■ PROBLEM A:
List every dollar amount given in the Purdue Pharma guilty plea article.
■ PROBLEM B:
According to the Purdue Pharma guilty plea article, are these statements true? (i) The company entered its guilty plea in court in Newark, N.J. (ii) The settlement resolves the claims that states and local governments may have against the company. (iii) All of the $2 billion criminal forfeiture will be paid within three days of conviction. Answer yes or no for each and quote the words that decide it.

----- QUOTED PASSAGE -----

Opioid manufacturer Purdue Pharma has pleaded guilty in federal court to conspiracies to defraud the United States and violate the anti-kickback statute.
In a press release from the U.S. Department of Justice, the U.S. Attorney General’s office said the pharmaceutical company pleaded guilty in court in Newark, N.J., to one count of dual-object conspiracy to defraud the United States and to violate the Food, Drug, and Cosmetic Act, and two counts of conspiracy to violate the Federal Anti-Kickback Statute.
“The abuse and diversion of prescription opioids has contributed to a national tragedy of addiction and deaths, in addition to those caused by illicit street opioids,” said Deputy Attorney General Jeffrey A. Rosen. “Today’s guilty pleas to three felony charges send a strong message to the pharmaceutical industry that illegal behavior will have serious consequences. Further, today’s convictions underscore the department’s commitment to its multi-pronged strategy for defeating the opioid crisis.”
The plea is part of an $8 billion settlement reached by the DOJ with the company in October 2020. That settlement includes a criminal fine of $3.544 billion and an additional $2 billion in criminal forfeiture – $225 million of which will be paid within three days of conviction; the rest to be paid through an unsecured bankruptcy claim.
As part of the guilty plea, the company admitted that from May 2007 through at least March of 2017, it had conspired to defraud the United States by impeding the lawful function of the Drug Enforcement Administration. In specific, the company admitted that it represented to the DEA that it had an effective anti-diversion program, when, in fact, it continued to market its opioids to health care providers the company had reason to believe were diverting the products. The company also admitted that it provided the DEA with misleading information to boost its opioid manufacturing quotas.
Lastly, the company admitted to conspiracy to violate the Food, Drug, and Cosmetic Act by facilitating the dispensing of its opioid products, like OxyContin, without a legitimate medical purpose or lawful prescription.
The company also admitted that between June 2009 and March to making payments to two doctors through the company’s speaker program to write more prescriptions for the company’s opioid products, and that from April 2016 through December 2016, the company made payments to an electronic health records company in exchange for referring, recommending and arranging for the ordering of Purdue’s extended-release opioid products – OxyContin, Butrans and Hysingla.
“Purdue admitted that it marketed and sold its dangerous opioid products to healthcare providers, even though it had reason to believe those providers were diverting them to abusers,” said Rachael A. Honig, First Assistant U.S. Attorney for the District of New Jersey. “The company lied to the Drug Enforcement Administration about steps it had taken to prevent such diversion, fraudulently increasing the amount of its products it was permitted to sell. Purdue also paid kickbacks to providers to encourage them to prescribe even more of its products.”
The DOJ said that this settlement agreement does not resolve any of the thousands of claims that states and local governments may have against the company or members of the Sackler family that owns the company.

----- RAW DATA -----

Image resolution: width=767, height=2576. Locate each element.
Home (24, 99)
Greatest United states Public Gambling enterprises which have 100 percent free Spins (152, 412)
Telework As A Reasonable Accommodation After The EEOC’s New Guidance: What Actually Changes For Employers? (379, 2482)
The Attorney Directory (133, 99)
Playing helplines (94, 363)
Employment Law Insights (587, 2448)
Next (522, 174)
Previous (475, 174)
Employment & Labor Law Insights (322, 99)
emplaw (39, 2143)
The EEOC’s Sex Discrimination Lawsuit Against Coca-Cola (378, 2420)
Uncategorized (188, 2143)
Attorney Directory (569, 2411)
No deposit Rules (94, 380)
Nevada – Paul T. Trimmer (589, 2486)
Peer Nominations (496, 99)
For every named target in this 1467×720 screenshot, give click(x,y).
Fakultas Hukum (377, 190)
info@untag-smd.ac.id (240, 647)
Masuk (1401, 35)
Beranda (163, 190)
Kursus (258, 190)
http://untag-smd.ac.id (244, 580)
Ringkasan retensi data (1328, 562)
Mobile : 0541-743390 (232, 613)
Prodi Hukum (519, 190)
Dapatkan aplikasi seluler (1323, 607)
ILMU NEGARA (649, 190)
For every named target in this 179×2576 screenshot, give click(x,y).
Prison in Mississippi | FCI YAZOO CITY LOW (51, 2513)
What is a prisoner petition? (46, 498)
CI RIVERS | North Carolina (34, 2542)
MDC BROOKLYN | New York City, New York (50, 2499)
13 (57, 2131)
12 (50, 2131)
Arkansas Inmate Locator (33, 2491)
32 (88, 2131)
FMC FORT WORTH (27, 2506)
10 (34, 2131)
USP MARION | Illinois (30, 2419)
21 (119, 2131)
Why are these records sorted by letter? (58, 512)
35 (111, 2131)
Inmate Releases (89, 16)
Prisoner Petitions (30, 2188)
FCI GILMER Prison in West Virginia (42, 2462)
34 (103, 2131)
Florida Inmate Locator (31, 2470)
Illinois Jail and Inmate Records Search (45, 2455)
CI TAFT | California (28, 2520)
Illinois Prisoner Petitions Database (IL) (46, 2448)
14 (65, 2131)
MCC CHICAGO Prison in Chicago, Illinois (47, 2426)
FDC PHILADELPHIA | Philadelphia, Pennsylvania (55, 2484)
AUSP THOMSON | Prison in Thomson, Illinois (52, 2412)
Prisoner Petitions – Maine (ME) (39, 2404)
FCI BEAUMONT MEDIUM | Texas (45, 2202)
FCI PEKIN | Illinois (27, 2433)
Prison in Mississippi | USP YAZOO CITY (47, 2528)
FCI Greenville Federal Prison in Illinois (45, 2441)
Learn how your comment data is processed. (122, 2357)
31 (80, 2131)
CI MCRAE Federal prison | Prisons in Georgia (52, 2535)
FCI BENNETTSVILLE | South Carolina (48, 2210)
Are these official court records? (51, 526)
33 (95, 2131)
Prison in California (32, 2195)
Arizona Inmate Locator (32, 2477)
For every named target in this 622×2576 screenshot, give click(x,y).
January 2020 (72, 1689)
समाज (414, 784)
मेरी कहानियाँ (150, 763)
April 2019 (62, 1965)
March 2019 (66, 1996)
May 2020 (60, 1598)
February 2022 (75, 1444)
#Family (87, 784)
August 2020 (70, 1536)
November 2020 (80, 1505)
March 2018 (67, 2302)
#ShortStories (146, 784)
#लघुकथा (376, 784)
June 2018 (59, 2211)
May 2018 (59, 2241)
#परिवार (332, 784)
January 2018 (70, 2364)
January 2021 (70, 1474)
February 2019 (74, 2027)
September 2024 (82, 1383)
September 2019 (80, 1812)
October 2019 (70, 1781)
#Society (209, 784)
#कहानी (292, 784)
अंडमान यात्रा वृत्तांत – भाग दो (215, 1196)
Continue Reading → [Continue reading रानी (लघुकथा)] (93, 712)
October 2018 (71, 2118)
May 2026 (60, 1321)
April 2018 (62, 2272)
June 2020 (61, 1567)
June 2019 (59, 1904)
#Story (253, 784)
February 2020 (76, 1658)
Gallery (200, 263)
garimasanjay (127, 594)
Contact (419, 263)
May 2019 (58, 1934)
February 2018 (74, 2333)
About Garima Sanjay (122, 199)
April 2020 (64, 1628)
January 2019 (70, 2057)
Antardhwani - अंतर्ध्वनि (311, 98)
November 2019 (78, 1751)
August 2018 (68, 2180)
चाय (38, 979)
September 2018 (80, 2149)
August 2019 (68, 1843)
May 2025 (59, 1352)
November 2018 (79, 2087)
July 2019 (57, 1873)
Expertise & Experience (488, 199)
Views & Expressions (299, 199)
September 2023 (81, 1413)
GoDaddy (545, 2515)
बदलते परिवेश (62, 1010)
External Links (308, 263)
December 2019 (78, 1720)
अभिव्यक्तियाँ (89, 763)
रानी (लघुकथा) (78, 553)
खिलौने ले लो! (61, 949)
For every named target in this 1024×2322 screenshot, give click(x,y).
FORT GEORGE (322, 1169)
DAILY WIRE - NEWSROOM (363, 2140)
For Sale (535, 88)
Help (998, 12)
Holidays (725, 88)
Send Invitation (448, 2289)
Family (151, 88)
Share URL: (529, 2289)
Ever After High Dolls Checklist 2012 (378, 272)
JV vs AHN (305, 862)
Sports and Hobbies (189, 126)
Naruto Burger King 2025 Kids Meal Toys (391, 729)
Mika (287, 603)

-----

■ EXERCISE RESPONSE A:
$8 billion, $3.544 billion, $2 billion, $225 million

■ EXERCISE RESPONSE B:
(i) Yes: "pleaded guilty in court in Newark, N.J."
(ii) No: "this settlement agreement does not resolve any of the thousands of claims that states and local governments may have against the company"
(iii) No: "$225 million of which will be paid within three days of conviction; the rest to be paid through an unsecured bankruptcy claim"